### Passage
————————

The estimate by the UN of the cost of the oil spill in terms of harm to the Lebanese economy and cleaning up operations is $203 million. Israel has refused to answer any request for compensation.

Following this there was a precise rerun of the discussion and vote in December 2007, with the Australia, Canada, the Marshall Islands, Nauru, Palau and the United States coming out again against a General Assembly Resolution requesting Israel to take responsibility. In its defence the ambassador from Israel said the failure to mention the environmental catastrophes in Israel (half a million trees on fire), as well as the entire cause of the conflict (Hizbollah crossing the southern border of Lebanon to kidnap Israeli soldiers) proved that the resolution was an act of political demonization.

==Media awareness==

A documentary by Hady Zaccak called The Oil Spill in Lebanon won first prize at the European and Mediterranean Film Festival on the TV of the Sea.

== Clean-up effort ==

The Lebanon Ministry of Environment, with the help of many donor countries and non-profit organizations, has been working on the clean-up effort. This includes legal issues, such as compensation, which is being dealt
with through the United Nations General Assembly. The government of Israel has still, to this day, not compensated the government of Lebanon for the damage that was done. The requests of compensation from the United Nations to the government of Israel went unanswered. The objective of the entire project is to manage the environmental catastrophe by attaining funds to complete the clean-up.

————————

### What to do
(a) Translate this sentence from the Lebanon oil spill passage into Spanish: "Israel has refused to answer any request for compensation."
(b) Extend the Lebanon oil spill passage with a few sentences that pick up after its last line.

### Dataset entries
————————

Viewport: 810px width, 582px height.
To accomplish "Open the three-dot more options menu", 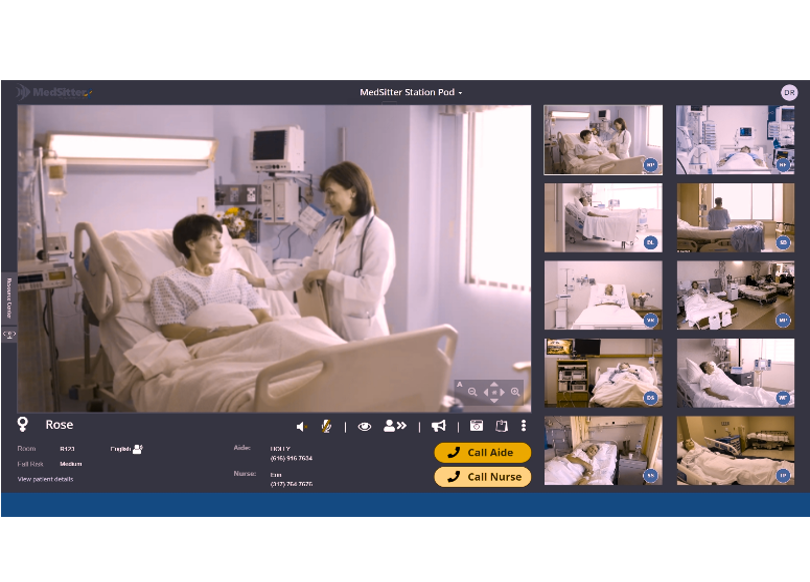I will click(x=523, y=426).
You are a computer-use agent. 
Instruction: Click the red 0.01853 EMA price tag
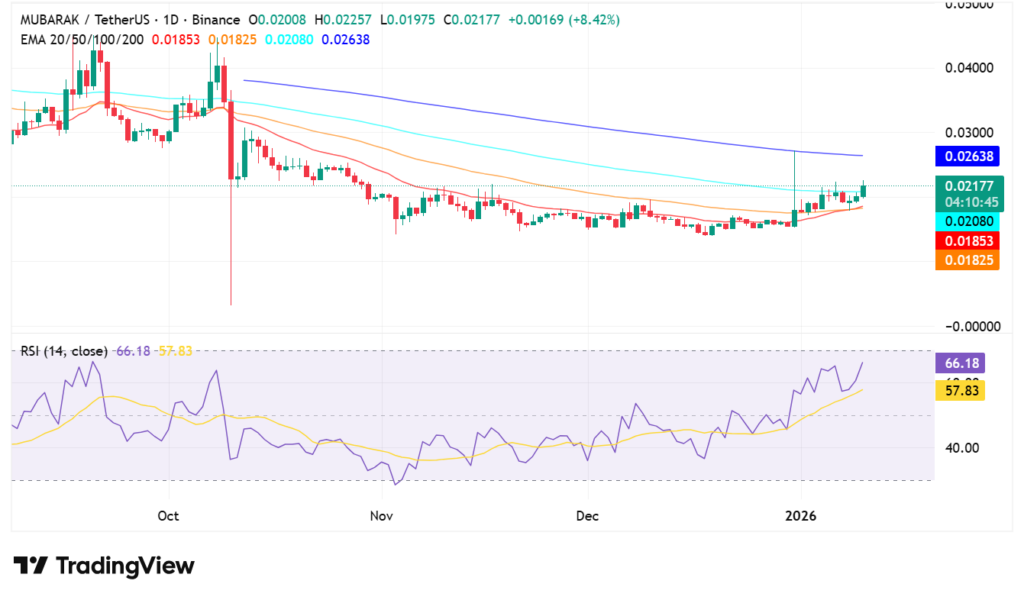tap(964, 241)
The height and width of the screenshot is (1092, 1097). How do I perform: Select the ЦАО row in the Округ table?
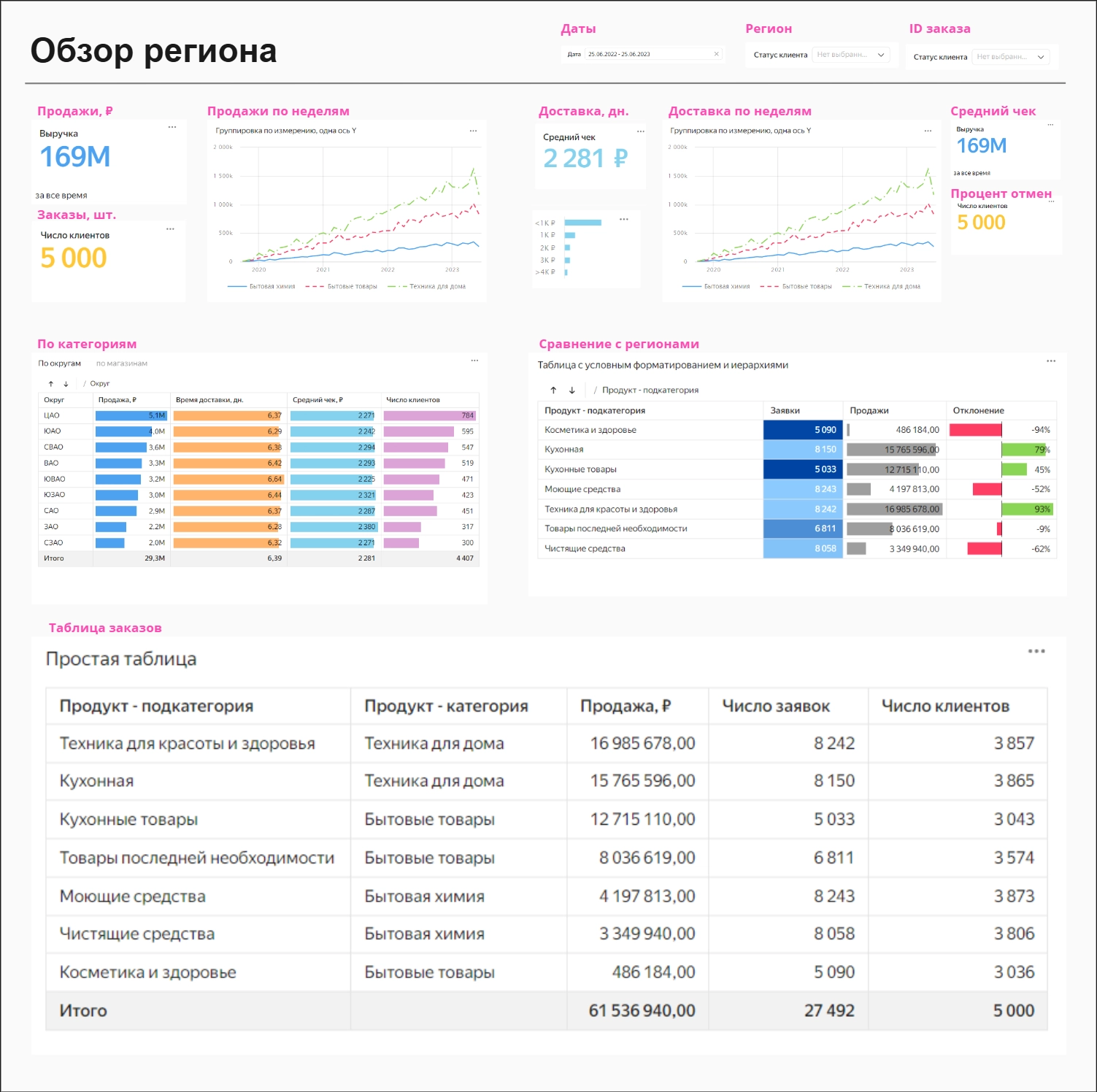(52, 415)
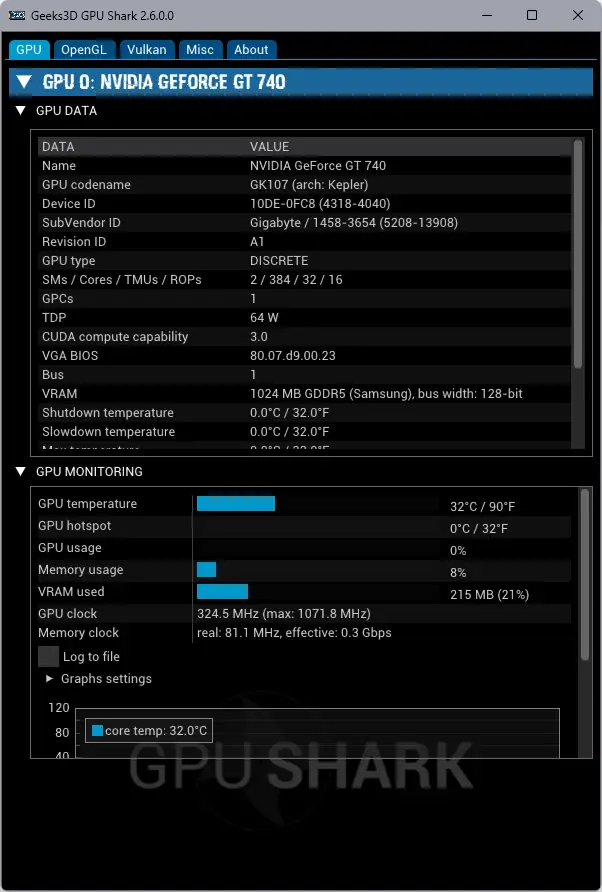Click the Memory usage bar
This screenshot has height=892, width=602.
(207, 570)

————————

### Exercise answers
(a) Israel se ha negado a responder a cualquier solicitud de indemnización.

(b)
The total amount that was raised by donor countries and organizations was $2,919,400. Cleanup work was funded by the country of Japan through the UNDP and by the country of Norway through the Higher Relief Commission in Lebanon. Expenditures between the years of 2006 and 2007 where estimated to be around $1,835,587.
The clean-up effort included the Dalieh Fishermen's wharf and three sites between Jadra and Ras al Saadiyat and three sites between Jieh and Beirut. Surveys of the coasts from Southern to Northern Lebanon
took place in coordination with surveys of the underwater shorelines. A comprehensive shoreline survey of the catastrophic oil spill was put into action from the southern city of Tyre to the northern border of Lebanon, and it was undertaken between the months of November and December 2008, with funding from the International Development Agency of the Canadian government through UNDP in coordination with the Ministry of the Environment of Lebanon and under its technical supervision. The findings were finally, and with long anticipation, published by the United Nations in September 2009. Minor and pre-final clean-up activities at about 12 sites along the Lebanese coast, with a total length of approximately 7.5 kilometers, were quickly put into play and monitored by the Ministry of the Environment of the government of Lebanon.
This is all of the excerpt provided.